#### TEXTE FOURNI

########################################

La décision de la Présidence irlandaise de soumettre le dossier est inattendue mais marque un retour significatif du sujet sur la scène politique.
D’après une source proche de la position de la Présidence, « de nets progrès ont été accomplis par le Groupe de travail concernant des problèmes que les États membres avaient eus sur des questions spécifiques de formulation mais il reste des différences significatives entre les États membres sur certains points clés. Le sentiment général est que le travail au niveau etchnique est allé aussi loin que possible et qu’un apport important au niveau politique est maintenant nécessaire si l’on veut arriver à un accord global en mai ».
Les États membres devraient fixer une position commune lors d’une réunion du Conseil des ministres à la concurrence devant avoir lieu à Bruxelles les 17 ou 18 mai.
« Appel à l’action » du département brevets de Nokia
Les lobbyistes pro-brevets logiciels se préparent au combat. La FFII a obtenu une copie d’une circulaire diffusée par Tim Frain (Nokia/Southwood) et Dany Ducoulombier (Nokia/Bruxelles) (voir Nokia and Software Patents) pour obtenir des signatures pro-brevets avant le 8 avril. La lettre appelle les ministres à lever leurs objections et à supporter un document de travail émis par la Présidence irlandaise le 17 mars.
« Tous les innovateurs européens, comprenant des inventeurs particuliers, de petites et moyennes enterprises (PME) mais aussi de grosses entreprises multinationales, réclament des brevets pour protéger leurs inventions, encourager la recherche et le développpement en Europe et promouvoir les transferts de licences et de technoloqies », affirme la lettre.
« Nokia semble ne pas compter Opera dans les innovateurs européens », commente Håkon Wium Lie, PDG d’Opera Software Inc, un leader innovant sur le marché des navigateurs internet et fournisseur d’une grande partie du logiciel utilisé dans les téléphones mobiles Nokia.
Et, comme l’explique Hartmut Pilch, président de la FFII et porte-parole de l’Alliance Eurolinux Alliance, Opera n’est qu’une entreprise européenne innovante parmis les milliers qui ont soutenu nos pétitions contre les brevets logiciels.
Pilch poursuit :
L’affirmation du département des brevets de Nokia comme quoi les brevets sont nécessaires pour financer la recherche dans le secteur informatique ressmble à une tentative désespérée pour réveiller les fausses idées que se font ceux qui connaisent mal le domaine des TIC. Toutes les études économiques que nous connaissons, y compris celles commandées par la Commission européenne et les gouvernements des États membres, ont montré que les brevets logiciels ne sont qu’un moyen de second ordre pour sécuriser les investissements dans la recherche et le développement. Les principaux facteurs donnant un avantage compétifif sont les droits d’auteurs, les savoirs-faire maison, la complexité intrinsèque et la réactivité aux besoins des clients. En fait, selon les études économiques les plus détaillées, confirmées par nombres de témoignages de directeurs d’entreprises, les investissements dans les brevets ont tendance en réalité à réduire les dépenses et à les détourner des investissements de R&D dans ce secteur.

########################################

#### CONSIGNES
1/ D'après le texte sur les brevets logiciels, à quelle date la Présidence irlandaise a-t-elle émis le document de travail que la circulaire de Nokia invite les ministres à soutenir ?
2/ Poursuivez le texte sur les brevets logiciels à partir de sa dernière phrase.

#### EXTRAIT DE DONNÉES
########################################

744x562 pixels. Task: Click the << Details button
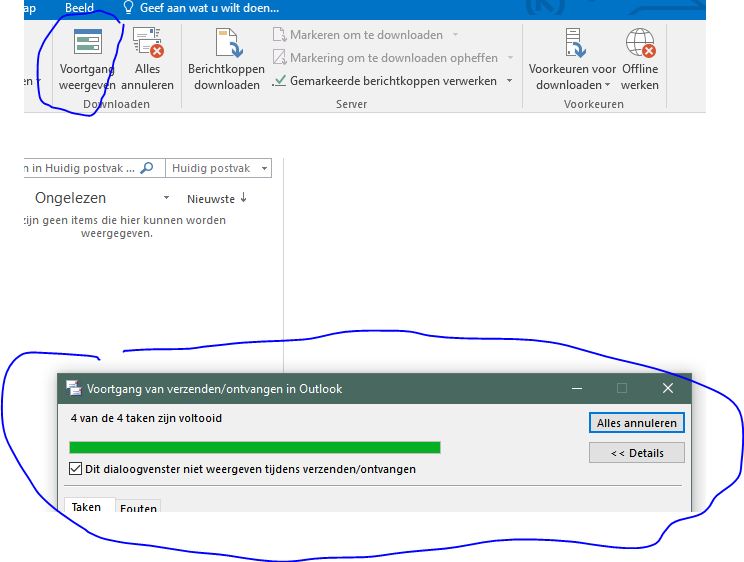(637, 453)
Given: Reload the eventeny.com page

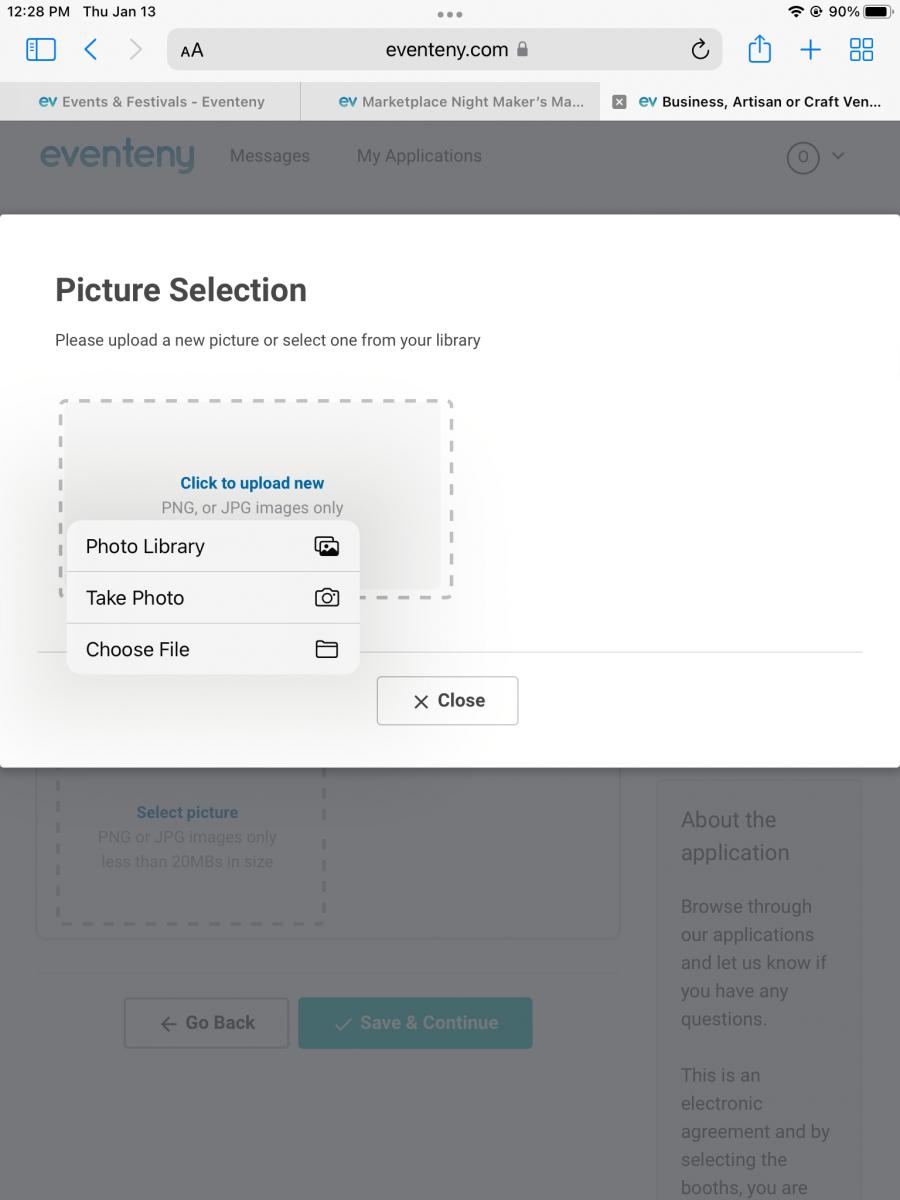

########################################

#### RÉPONSES AUX CONSIGNES
1/ Le 17 mars.

2/
La lettre du département des brevets de Nokia ressemble beaucoup, dans son style et son contenu, à (c5:la lettre des 5 PDG) de novembre dernier et au « Rapport commun de l’Industrie » d’avril 2003. L’avocat en chef des brevets de Nokia, Tim Frain, que nous avons auparavant identifié comme étant l’auteur de ces lettres, sollicite cette fois les signatures de PDG. Néanmoins sa lettre est écrite du point de vue d’un avocat en brevet attaché à une firme craignant une érosion de l’inportance qu’occupe le département des brevets dans une entreprise.
Réactions des parlementaires européens à la position du Groupe de travail du Conseil
Selon Nokia, il faut « féliciter » la Présidence irlandaise de « présenter un texte équilibré préservant les incitations à l’innovation en Europe dans des domaines aussi variés que les télécommunications, les technologies de l’information, l’électronique grand public, les appareils électroménagers, les transports et les appareils chirurgicaux tout en répondant à l’appel du Parlement pour des limitations garantissant que la brevetabilité ne s’étende pas à des domaines non techniques ou ne gêne pas excessivement l’interopérabilité dans notre société toujours plus connectée ».
De l’autre côté, James Heald, le coordinateur de la FFII britanique, affirme que le text eest en fait « le plus extrêmiste jamais vu, reprenant seulement les paragraphes pro-brevets de tous les autres text. Tous les amendements importants votés par le Parlement européne en septembre sont complètement igonrés. Le document de travail est délibérément aveugle face aux problèmes que le Parlement a tenté de résoudre. »
Ce point de vue est partagé par des parlementaires européens influents.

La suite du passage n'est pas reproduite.